### Extract provided
***
3 Steps to Stop Pain
This week, I was forced into couch jail, due to back pain.
For someone who is always doing something, this is torture.
I had just arrived at the gym to take a Barre class earlier in the week, when a giant back spasm stopped me in my tracks.
KAPOW! “Holy Jeepers Batman, I can’t stand up!”
That was the beginning and the end of that class.
I could barely walk and was bent over for days. I pretty much crawled around the house in agony. Unable to feed myself or my family, shower, lay down, sit up or stand, without pain.
WTH is this? I’m in great shape! I do yoga, barre, pilates, strength training, I walk a lot and I’m very active.
I will rearrange the living room furniture by myself, when I’m in the mood! Maybe I shouldn’t be doing that every month? Of course I should! According to my husband moving stuff around the house is my favorite past time and he’s totally right? It gets better every time I move a piece of furniture! 🙂
“You did too much, you need to slow down.”
Ever heard that before? Well my exercise routine and diet were definitely out of whack from all the traveling last month, no alone time and just packing your mother-in-law’s house, is a giant stress cocktail.
I may or may not have lost my mind at least once.
What is interesting is that my mother in law has the same injuries in her right shoulder and lower left back.
Is this sympathy pain?
I would say I am definitely empathic, but I had no idea I could take on someone else’s pain.
Boy, do you know what they are going through – when you experience it.
We had just spent a month together, 24/7. I mean we were in a car for a straight 6 days.
Good thing we like each other or someone might have died!
So, why did this happen? Well, no one knows and at this point, it doesn’t matter.
Wasting your life thinking about “why” something happened doesn’t change the fact that it did.
What too much thinking does change, is how well you enjoy your present.
- It keeps you from truly enjoying the magic of right now.
- It makes you deaf when someone is trying to talk to you.
- It makes you blind to the beauty right in front of you.
- It makes you lose touch with reality, in this illusory, imagined space in your mind, where you are thinking about something that is no longer or may never be.
The past and the future do not exist, the only thing that is real is right now.
***
(Source data)
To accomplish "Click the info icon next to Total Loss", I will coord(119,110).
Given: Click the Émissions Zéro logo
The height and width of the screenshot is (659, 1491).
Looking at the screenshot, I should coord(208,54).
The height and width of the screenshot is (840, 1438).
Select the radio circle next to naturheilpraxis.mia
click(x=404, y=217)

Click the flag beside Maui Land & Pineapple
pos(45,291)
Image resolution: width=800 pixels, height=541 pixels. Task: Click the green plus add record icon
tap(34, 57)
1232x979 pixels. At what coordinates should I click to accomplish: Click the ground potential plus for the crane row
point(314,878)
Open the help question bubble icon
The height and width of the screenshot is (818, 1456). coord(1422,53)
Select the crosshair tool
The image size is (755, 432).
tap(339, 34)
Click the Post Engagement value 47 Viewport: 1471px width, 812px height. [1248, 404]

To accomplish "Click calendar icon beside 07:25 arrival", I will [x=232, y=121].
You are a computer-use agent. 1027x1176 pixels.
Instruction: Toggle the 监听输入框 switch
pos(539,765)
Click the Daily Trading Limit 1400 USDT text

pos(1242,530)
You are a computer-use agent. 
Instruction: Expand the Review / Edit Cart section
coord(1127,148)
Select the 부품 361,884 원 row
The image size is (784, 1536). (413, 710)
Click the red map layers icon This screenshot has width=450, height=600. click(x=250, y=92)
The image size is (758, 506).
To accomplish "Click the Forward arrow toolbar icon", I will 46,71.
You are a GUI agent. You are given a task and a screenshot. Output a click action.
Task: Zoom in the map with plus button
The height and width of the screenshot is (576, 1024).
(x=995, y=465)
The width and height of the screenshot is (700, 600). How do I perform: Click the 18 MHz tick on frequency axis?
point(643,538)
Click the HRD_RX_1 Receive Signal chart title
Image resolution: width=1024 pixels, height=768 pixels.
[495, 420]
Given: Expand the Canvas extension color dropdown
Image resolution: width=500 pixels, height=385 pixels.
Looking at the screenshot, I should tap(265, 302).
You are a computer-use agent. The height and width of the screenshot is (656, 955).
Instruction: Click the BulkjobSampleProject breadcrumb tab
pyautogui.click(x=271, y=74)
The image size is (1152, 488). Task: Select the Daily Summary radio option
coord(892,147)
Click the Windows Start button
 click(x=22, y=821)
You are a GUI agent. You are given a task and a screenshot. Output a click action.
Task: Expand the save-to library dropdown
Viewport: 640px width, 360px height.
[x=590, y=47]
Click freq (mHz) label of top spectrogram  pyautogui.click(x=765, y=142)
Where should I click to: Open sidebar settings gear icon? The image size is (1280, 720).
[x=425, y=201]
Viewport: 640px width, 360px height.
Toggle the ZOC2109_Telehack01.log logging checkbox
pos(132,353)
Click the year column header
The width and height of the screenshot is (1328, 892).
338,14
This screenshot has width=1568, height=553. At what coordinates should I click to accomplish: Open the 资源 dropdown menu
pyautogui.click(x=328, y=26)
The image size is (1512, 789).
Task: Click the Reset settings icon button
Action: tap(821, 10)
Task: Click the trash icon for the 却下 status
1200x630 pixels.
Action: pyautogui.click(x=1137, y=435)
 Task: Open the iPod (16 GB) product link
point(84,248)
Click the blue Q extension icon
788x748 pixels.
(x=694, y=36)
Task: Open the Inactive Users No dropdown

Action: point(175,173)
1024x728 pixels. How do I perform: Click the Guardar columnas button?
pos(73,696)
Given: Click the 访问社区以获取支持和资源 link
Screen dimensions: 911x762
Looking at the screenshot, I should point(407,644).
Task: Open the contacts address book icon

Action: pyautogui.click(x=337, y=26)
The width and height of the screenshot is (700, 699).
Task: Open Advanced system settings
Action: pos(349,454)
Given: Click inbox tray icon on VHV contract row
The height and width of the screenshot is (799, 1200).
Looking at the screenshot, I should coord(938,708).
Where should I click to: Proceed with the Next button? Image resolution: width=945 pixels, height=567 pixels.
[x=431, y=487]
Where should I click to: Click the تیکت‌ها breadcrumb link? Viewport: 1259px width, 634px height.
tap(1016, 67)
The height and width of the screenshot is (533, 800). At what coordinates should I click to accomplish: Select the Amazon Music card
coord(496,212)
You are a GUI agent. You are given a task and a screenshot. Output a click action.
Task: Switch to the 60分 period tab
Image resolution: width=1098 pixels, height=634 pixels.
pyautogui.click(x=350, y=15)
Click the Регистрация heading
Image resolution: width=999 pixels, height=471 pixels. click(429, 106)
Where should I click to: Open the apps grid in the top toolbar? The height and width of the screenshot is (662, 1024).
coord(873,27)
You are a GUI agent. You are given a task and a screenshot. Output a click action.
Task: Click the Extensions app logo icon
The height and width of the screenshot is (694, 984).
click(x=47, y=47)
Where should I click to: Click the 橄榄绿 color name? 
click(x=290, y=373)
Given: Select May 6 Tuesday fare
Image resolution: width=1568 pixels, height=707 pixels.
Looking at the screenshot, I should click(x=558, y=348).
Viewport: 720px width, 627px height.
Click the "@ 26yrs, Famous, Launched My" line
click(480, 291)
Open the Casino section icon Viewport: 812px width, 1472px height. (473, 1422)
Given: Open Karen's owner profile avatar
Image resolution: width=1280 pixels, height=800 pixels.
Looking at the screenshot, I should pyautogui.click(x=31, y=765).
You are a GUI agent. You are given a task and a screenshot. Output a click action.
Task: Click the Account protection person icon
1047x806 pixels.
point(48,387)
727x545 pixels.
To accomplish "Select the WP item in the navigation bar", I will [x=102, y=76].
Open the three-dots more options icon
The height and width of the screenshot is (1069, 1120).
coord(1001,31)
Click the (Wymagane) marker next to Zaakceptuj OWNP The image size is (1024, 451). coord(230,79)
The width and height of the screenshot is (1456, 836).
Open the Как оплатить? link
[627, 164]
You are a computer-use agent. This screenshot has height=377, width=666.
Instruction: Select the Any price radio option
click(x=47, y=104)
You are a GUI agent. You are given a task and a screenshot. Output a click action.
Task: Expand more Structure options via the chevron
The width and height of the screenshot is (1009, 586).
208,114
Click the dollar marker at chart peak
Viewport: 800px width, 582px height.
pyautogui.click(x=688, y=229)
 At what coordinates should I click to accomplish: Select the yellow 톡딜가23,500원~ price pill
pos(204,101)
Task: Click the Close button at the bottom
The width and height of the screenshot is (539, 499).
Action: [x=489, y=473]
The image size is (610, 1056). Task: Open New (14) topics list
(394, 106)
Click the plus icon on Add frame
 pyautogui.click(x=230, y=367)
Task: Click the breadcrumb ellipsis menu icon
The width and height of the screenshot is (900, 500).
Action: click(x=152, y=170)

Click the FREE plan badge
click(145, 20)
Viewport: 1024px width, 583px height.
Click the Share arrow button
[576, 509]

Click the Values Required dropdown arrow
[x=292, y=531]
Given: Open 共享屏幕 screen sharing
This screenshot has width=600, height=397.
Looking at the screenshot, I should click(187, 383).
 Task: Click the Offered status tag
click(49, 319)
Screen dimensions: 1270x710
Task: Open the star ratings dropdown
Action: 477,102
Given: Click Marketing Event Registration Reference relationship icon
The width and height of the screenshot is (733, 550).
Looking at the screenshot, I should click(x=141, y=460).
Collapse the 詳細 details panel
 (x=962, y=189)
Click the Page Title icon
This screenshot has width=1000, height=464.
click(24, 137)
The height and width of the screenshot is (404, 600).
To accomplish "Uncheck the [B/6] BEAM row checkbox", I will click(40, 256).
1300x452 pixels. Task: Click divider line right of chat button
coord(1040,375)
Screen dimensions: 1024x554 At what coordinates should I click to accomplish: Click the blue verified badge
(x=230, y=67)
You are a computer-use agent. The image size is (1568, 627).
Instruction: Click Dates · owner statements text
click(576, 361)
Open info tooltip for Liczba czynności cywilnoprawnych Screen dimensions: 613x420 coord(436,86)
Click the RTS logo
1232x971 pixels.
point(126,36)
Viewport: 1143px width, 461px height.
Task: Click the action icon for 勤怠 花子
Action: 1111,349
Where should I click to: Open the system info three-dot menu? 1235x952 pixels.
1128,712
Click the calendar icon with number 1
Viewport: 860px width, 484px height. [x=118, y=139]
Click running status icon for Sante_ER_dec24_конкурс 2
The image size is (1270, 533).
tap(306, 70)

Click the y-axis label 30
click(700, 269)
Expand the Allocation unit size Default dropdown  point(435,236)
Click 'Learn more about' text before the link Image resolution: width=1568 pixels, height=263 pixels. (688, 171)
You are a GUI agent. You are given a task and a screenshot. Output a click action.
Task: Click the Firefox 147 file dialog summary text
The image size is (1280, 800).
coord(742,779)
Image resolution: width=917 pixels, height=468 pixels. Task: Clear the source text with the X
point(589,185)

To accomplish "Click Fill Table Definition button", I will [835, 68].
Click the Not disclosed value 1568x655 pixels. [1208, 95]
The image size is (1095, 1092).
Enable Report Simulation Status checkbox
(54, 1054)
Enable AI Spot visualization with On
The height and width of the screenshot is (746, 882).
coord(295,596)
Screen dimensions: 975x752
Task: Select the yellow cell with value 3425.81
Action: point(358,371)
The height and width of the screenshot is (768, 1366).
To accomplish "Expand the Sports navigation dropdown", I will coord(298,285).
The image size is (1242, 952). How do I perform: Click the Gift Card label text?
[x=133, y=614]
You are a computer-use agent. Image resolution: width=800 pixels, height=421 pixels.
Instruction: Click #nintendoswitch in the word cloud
***
### Task 1
In the post, what class had the writer come to the gym to take?
### Task 2
Please copy from the post, word for word, the passage starting with "I may or may" and going on through "straight 6 days.".
This data has no connection to the post.

### Answer area 1
A Barre class.

### Answer area 2
I may or may not have lost my mind at least once.
What is interesting is that my mother in law has the same injuries in her right shoulder and lower left back.
Is this sympathy pain?
I would say I am definitely empathic, but I had no idea I could take on someone else’s pain.
Boy, do you know what they are going through – when you experience it.
We had just spent a month together, 24/7. I mean we were in a car for a straight 6 days.